Tarefas:
**A.** Liste todas as características da carroça motorizada patenteada por Karl Benz em 1886 que o texto sobre o primeiro automóvel menciona.
**B.** Prossiga o texto sobre o primeiro automóvel patenteado a partir da última frase.

Texto exibido:
O pioneiro: o primeiro automóvel patenteado, em 1886

Muito se fala (e já se falou) sobre o futuro do automóvel. Nós, apaixonados por carros, sempre imaginamos como deverá ser o carro do amanhã. Particularmente, tenho medo de ver veículos sem volante, me dizendo com uma voz calma e irritantemente inteligente: “É melhor trafegar a 26,7 km/h, pois assim contribuirei para que os pandas-albinos-das-montanhas-da-China se multipliquem”. Pior é que ele terá razão…

Razão. Isso é o que move a humanidade em direção à evolução e às novas descobertas. É o que nos difere do restante do reino animal — além do polegar opositor, é claro — e o que nos faz perguntar e responder, criar e desenvolver coisas. Mas será que usamos a razão em tudo o que fazemos?

O carro pouco evoluiu desde 1886, quando Karl Benz patenteou a primeira carroça motorizada do mundo. Ela possuía três rodas, um motor a combustão, freios, direção e já era conversível! Dois lugares, compartimento para bagagem e tal.

Linhas extraídas:
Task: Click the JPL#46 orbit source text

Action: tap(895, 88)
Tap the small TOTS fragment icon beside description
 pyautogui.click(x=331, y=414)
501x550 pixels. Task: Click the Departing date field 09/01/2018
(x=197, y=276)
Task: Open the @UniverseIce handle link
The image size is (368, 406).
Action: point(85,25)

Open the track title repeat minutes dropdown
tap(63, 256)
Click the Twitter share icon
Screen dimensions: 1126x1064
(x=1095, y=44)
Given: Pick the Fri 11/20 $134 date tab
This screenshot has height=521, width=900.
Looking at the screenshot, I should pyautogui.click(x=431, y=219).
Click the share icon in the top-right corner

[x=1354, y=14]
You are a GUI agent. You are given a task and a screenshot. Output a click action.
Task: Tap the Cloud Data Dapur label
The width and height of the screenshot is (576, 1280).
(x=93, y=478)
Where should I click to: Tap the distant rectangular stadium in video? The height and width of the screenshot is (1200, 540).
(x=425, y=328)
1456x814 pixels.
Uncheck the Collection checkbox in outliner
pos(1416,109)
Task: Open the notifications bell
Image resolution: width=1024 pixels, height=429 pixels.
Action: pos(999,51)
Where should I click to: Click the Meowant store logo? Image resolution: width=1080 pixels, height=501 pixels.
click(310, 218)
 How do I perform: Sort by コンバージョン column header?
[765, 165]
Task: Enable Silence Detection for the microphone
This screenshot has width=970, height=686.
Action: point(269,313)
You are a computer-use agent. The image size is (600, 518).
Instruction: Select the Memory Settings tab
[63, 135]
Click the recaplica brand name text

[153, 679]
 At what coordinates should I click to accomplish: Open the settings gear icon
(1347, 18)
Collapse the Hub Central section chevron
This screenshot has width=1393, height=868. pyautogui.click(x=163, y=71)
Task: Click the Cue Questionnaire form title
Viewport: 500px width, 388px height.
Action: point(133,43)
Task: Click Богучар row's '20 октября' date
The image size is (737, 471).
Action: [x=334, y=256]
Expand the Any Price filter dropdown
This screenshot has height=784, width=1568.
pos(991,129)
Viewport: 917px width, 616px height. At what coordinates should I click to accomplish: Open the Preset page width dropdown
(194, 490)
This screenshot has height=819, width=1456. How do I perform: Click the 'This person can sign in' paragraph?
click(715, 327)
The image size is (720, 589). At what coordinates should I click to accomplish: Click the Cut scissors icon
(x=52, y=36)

Respostas finais:
**A.**
- três rodas
- motor a combustão
- freios
- direção
- conversível
- dois lugares
- compartimento para bagagem

**B.**
Charles Darwin formulou a teoria da evolução das espécies ao observar como os animais e as plantas se adaptam às diferentes condições e locais, desenvolvendo habilidades e/ou características para isso. Pois o automóvel foi inventado e adaptou-se no início às nossas necessidades. Logo deixou de carregar somente duas pessoas e passou a ter uma caçamba. 

Poucos anos depois, já tinha quatro rodas e motor movido a gasolina. Já tinha até chicote elétrico para as luzes! Vieram o teto, os faróis, o para-brisa e seu limpador, o motor de partida. Tudo adaptado conforme a nossa necessidade. Em compensação, os motores e a eficiência em termos de deslocamento também acabaram provocando milhões de acidentes, o trânsito engarrafado e a poluição desmedida, enquanto a evolução do carro literalmente parou no tempo.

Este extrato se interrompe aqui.